### Brontekst:
________________________

Dit was het geval voor personen die niet aansprakelijk waren voor het ongeval, maar die niet schadeloos gesteld konden worden omdat tussen verschillende motorrijtuigen niet kon worden vastgesteld welk motorrijtuig het ongeluk had veroorzaakt (Parl.St. Kamer, DOC 50 1716/001, p. 8 (memorie van toelichting) (...). In de praktijk werd de wil van de wetgever over voormelde elementen niet in acht genomen. De voorgelegde nieuwe tekst beoogt derhalve de regeling van de bestaande vergoedingsregeling nauwkeuriger af te stemmen op de oorspronkelijke bedoeling van de wetgever en de voorwaarden ervan te verduidelijken.
Een duidelijkere tekst die rechtszekerheid biedt zal overigens het aantal rechtszaken beperken, waardoor de politierechtbanken enigszins ontlast zullen worden. Bijgevolg wordt het bestaande art. 19bis-11, § 2 opgeheven en de nieuwe tekst wordt ingevoegd in een nieuw in te voegen art. 29ter...»
In de artikelsgewijze bespreking ten slotte, betreffende art. 23 waarin de tekst van de nieuwe art. 29ter wordt gesteld (DOC 54 2412/001, p. 16): «Overeenkomstig de doelstelling van de wetgever om de door het Grondwettelijk Hof vastgestelde discriminatie te regelen, verduidelijkt art. 29ter het principe volgens welk het recht op vergoeding op basis van deze regeling enkel toekomt aan het zogenaamde onschuldig slachtoffer en zijn recht hebbenden ...».

________________________

### Aangeleverd materiaal:
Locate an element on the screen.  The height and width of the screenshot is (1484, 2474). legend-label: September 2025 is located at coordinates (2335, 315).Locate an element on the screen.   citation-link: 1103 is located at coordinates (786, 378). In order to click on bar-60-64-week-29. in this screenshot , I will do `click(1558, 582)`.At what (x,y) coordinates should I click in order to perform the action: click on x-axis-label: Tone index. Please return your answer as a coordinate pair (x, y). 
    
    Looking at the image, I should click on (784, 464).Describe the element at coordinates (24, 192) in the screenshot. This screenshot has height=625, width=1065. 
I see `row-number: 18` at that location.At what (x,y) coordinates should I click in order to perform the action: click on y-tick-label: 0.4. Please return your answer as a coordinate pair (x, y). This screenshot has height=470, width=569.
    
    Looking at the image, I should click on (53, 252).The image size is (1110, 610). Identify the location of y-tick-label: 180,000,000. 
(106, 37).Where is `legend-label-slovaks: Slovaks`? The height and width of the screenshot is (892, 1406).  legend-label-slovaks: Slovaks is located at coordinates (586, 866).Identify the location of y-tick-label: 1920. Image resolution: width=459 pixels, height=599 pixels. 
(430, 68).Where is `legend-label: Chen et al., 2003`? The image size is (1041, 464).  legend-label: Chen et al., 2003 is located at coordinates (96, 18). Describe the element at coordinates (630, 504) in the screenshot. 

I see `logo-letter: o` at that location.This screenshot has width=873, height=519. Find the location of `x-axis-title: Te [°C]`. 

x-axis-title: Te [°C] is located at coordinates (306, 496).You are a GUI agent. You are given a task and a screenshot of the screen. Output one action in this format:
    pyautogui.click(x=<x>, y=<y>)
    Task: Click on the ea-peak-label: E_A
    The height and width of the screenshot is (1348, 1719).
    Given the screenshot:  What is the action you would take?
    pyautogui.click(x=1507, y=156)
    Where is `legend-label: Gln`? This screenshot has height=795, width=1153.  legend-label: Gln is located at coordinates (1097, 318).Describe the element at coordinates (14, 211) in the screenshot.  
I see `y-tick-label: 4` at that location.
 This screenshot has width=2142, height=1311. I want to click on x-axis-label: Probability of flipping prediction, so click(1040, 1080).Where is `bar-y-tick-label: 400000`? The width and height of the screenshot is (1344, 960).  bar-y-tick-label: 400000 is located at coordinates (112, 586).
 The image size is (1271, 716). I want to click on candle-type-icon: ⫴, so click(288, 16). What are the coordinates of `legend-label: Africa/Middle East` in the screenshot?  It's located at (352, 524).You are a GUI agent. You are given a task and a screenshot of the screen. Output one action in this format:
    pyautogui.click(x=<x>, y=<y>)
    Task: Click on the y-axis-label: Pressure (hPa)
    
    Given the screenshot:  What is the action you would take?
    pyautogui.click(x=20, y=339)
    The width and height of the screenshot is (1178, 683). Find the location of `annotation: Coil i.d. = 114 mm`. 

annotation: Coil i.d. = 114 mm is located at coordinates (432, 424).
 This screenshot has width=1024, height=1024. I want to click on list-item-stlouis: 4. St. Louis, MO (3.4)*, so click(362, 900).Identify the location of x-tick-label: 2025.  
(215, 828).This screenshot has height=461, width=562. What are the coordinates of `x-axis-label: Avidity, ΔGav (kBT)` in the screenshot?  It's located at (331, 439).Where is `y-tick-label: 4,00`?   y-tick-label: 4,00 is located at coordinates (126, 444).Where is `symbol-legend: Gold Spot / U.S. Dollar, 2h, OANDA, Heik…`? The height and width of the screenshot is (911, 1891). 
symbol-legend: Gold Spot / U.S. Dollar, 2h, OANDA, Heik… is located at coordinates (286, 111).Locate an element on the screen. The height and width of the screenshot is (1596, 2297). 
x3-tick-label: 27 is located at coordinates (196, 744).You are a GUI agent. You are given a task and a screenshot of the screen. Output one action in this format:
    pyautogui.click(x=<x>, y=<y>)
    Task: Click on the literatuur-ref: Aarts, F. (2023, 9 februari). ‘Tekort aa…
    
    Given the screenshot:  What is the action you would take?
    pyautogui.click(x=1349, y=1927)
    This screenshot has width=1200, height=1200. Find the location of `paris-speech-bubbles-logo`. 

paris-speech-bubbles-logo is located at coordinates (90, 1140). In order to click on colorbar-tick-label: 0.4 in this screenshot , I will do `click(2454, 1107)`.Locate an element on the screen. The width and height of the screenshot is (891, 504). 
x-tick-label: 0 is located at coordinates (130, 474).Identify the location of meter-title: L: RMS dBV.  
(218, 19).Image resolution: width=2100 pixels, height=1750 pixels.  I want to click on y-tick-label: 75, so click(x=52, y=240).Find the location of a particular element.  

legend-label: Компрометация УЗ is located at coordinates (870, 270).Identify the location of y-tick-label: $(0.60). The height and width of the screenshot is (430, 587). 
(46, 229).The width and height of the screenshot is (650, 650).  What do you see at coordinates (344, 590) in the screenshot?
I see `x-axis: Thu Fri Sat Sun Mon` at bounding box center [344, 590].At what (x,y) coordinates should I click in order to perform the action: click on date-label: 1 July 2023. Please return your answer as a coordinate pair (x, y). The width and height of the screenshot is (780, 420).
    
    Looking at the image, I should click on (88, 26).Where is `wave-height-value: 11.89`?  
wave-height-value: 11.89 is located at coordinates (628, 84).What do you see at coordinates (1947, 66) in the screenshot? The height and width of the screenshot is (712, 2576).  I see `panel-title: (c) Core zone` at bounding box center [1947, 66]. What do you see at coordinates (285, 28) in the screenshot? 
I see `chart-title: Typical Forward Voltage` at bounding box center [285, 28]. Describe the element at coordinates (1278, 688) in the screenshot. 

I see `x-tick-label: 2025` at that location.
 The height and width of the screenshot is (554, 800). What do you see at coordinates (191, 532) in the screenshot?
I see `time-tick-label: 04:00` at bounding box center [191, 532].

________________________

### Opdrachteisen:
1. Schrijf het deel van de tekst over de vergoedingsregeling opnieuw uit, beginnend bij "Dit was het" en eindigend bij "ervan te verduidelijken.", en wissel daarin "wetgever" om voor "regelgever".
2. Hervat de tekst over de vergoedingsregeling en schrijf verder na de laatste zin die er staat.
De records zijn niet nodig om de opdrachten uit te voeren.

### Antwoorden opdrachten:
1.
Dit was het geval voor personen die niet aansprakelijk waren voor het ongeval, maar die niet schadeloos gesteld konden worden omdat tussen verschillende motorrijtuigen niet kon worden vastgesteld welk motorrijtuig het ongeluk had veroorzaakt (Parl.St. Kamer, DOC 50 1716/001, p. 8 (memorie van toelichting) (...). In de praktijk werd de wil van de regelgever over voormelde elementen niet in acht genomen. De voorgelegde nieuwe tekst beoogt derhalve de regeling van de bestaande vergoedingsregeling nauwkeuriger af te stemmen op de oorspronkelijke bedoeling van de regelgever en de voorwaarden ervan te verduidelijken.

2.
In dezelfde lijn gaan vervolgens de verklaringen van de commissieleden in de plenaire bespreking (CRIV 54 PLEN 169): zij hebben het niet over een wijziging of verbetering van de bestaande regeling, maar respectievelijk over een «rechtzetting» en over een «verduidelijking», waarover ze hun voldoening uitspreken.
In de parlementaire voorbereidingsstukken van de wet van 31 mei 2017 wordt dus weliswaar erkend dat de letterlijke interpretatie van de oude wettekst het niet mogelijk maakt de voorwaarde van de onschuld te stellen, maar wordt er tegelijk op gewezen dat dit destijds wel degelijk de bedoeling van de wetgever is geweest en dat de nieuwe wettekst beoogt «de bestaande vergoedingsregeling nauwkeuriger af te stemmen» op die oorspronkelijke bedoeling en de voorwaarden ervan te «verduidelijken».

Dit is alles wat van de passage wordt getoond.